▶ _WHAT THE EXERCISE ASKS_
Would you print only the lines running from the one with "Instruction: Open the Chrome three-dot menu" to the final line of the data below, word for word and without pictures?
# # # # # # #
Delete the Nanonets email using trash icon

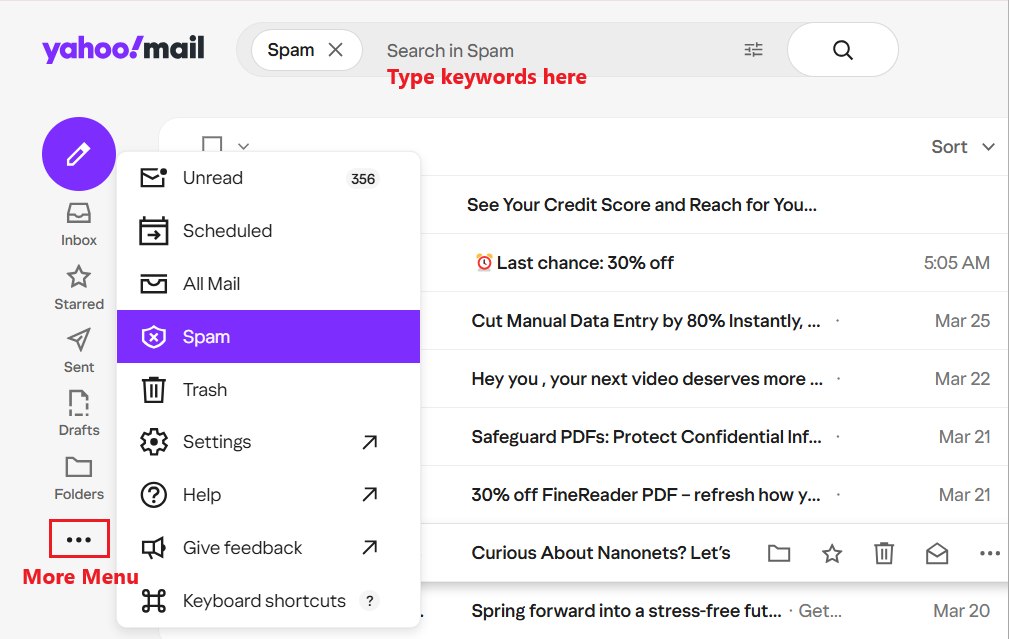click(883, 553)
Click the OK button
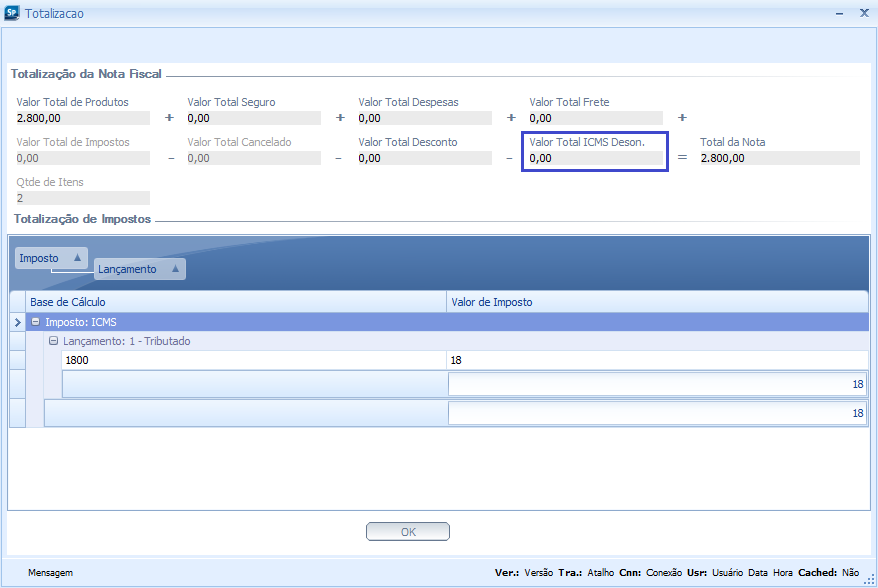The width and height of the screenshot is (878, 588). pyautogui.click(x=407, y=532)
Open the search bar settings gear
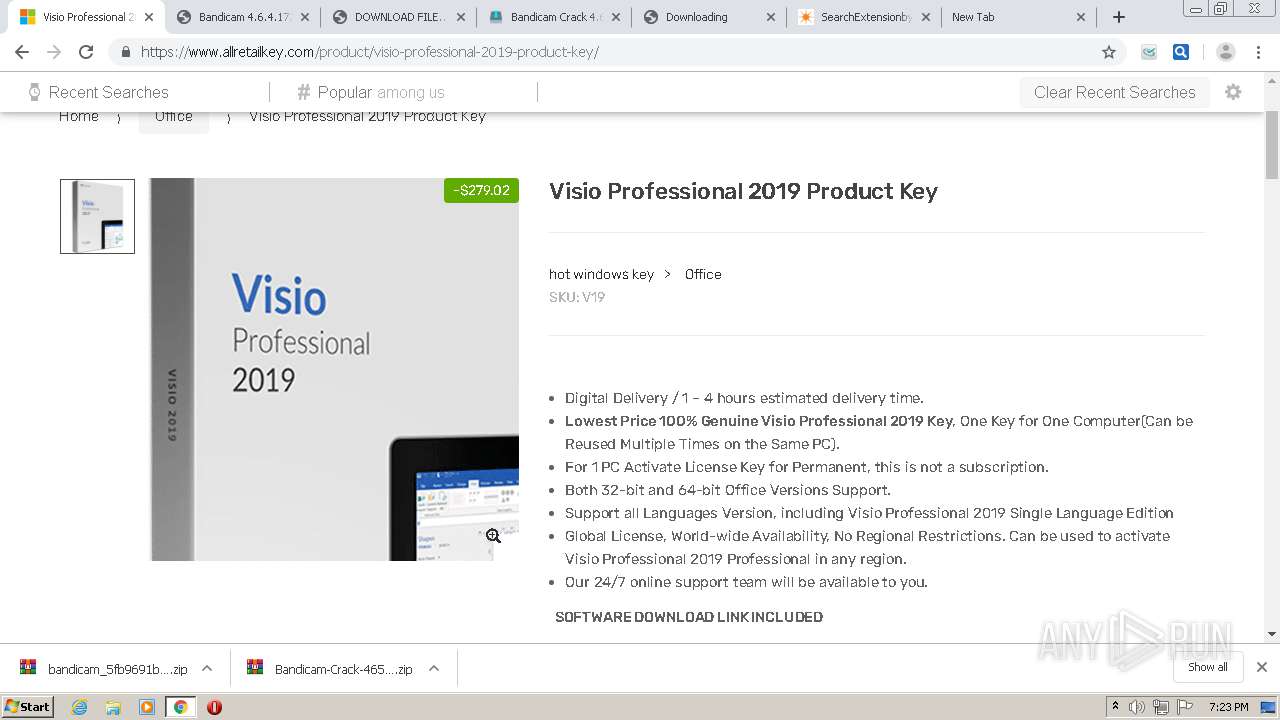Image resolution: width=1280 pixels, height=720 pixels. tap(1233, 92)
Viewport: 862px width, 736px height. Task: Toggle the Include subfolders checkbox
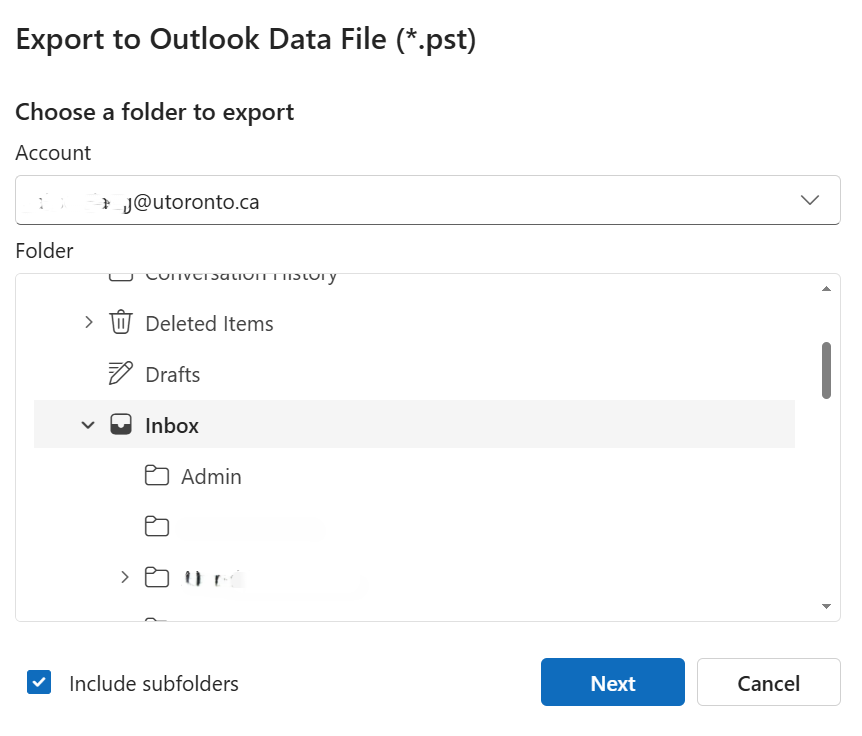pyautogui.click(x=39, y=683)
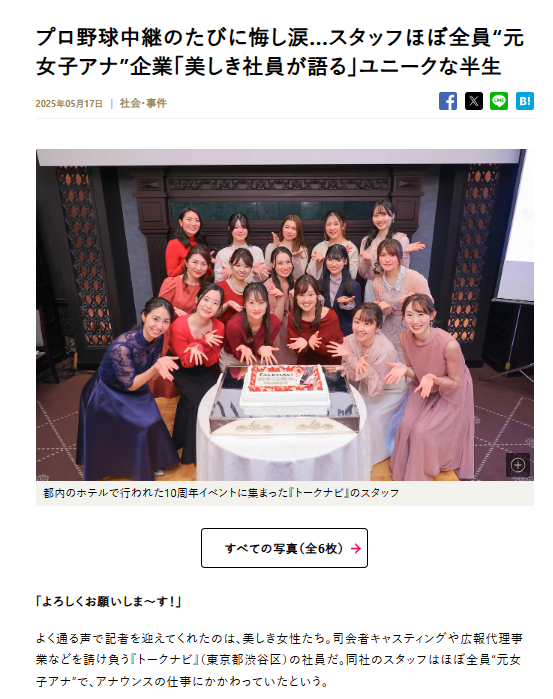The width and height of the screenshot is (553, 699).
Task: Post the article to X
Action: point(474,101)
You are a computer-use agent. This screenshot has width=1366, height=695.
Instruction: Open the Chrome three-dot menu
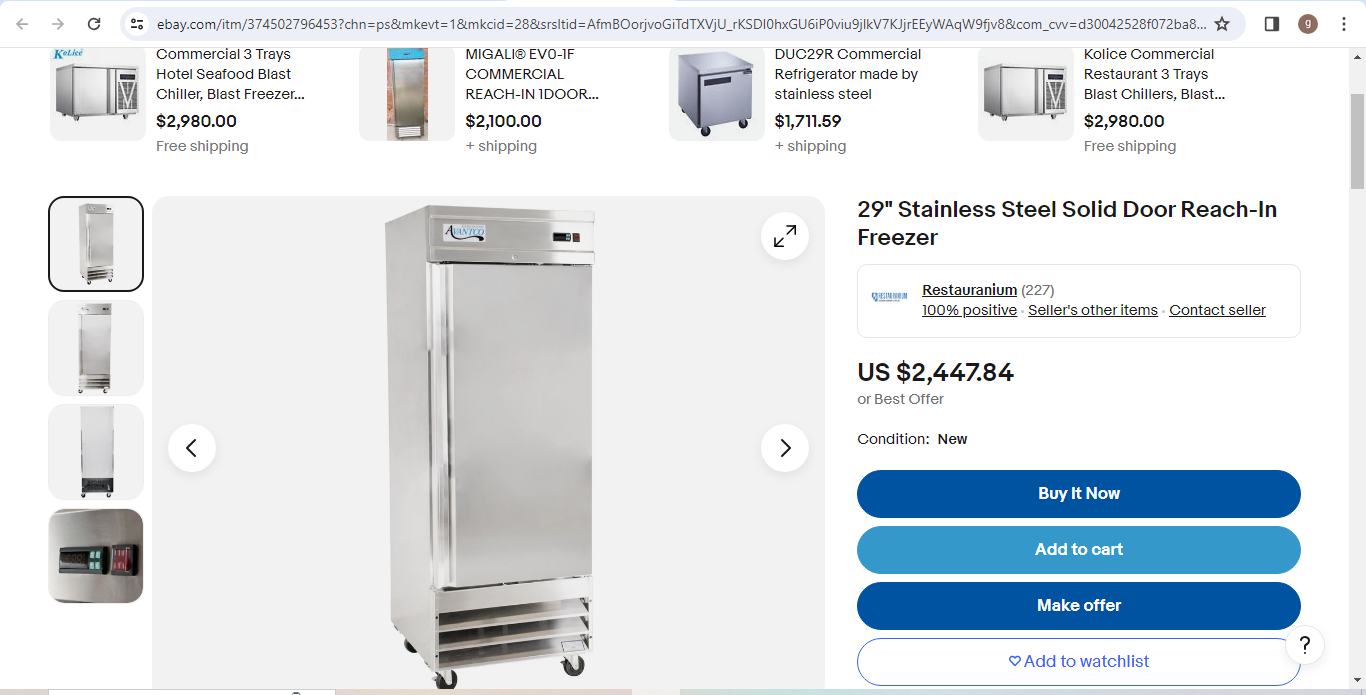pyautogui.click(x=1343, y=24)
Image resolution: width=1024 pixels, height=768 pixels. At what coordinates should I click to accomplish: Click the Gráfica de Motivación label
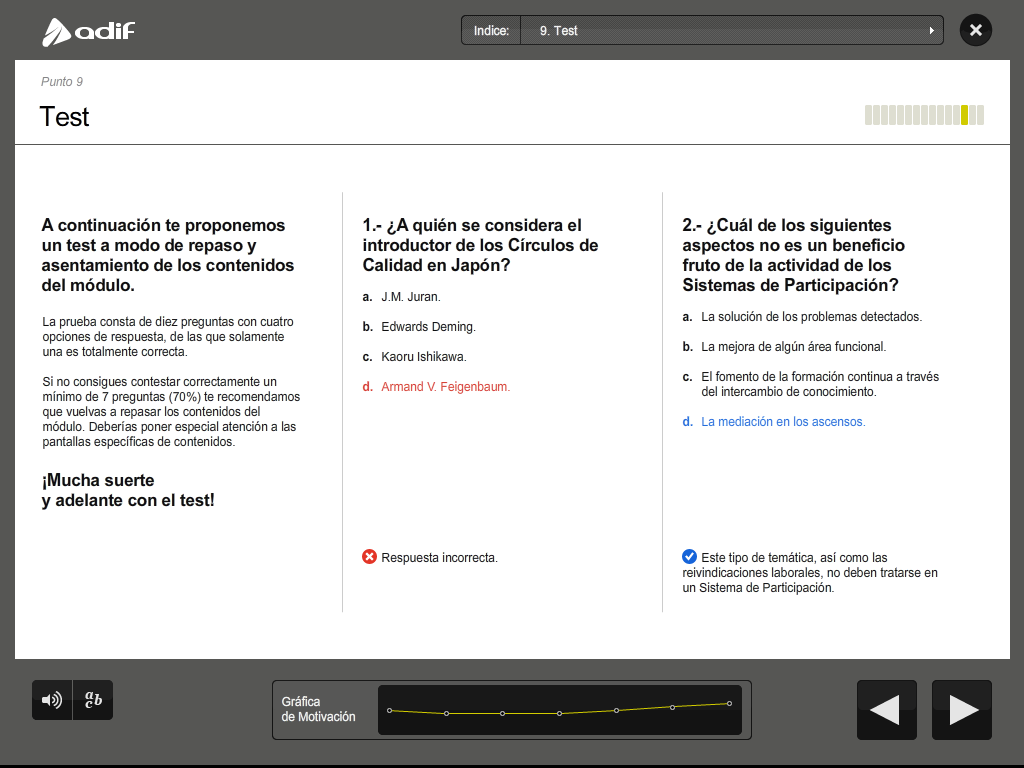coord(318,709)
# # # # # # #
▶ _RESPONSE_
Instruction: Open the Chrome three-dot menu
pyautogui.click(x=1343, y=24)
Image resolution: width=1024 pixels, height=768 pixels. At what coordinates should I click to accomplish: Click the Gráfica de Motivación label
coord(318,709)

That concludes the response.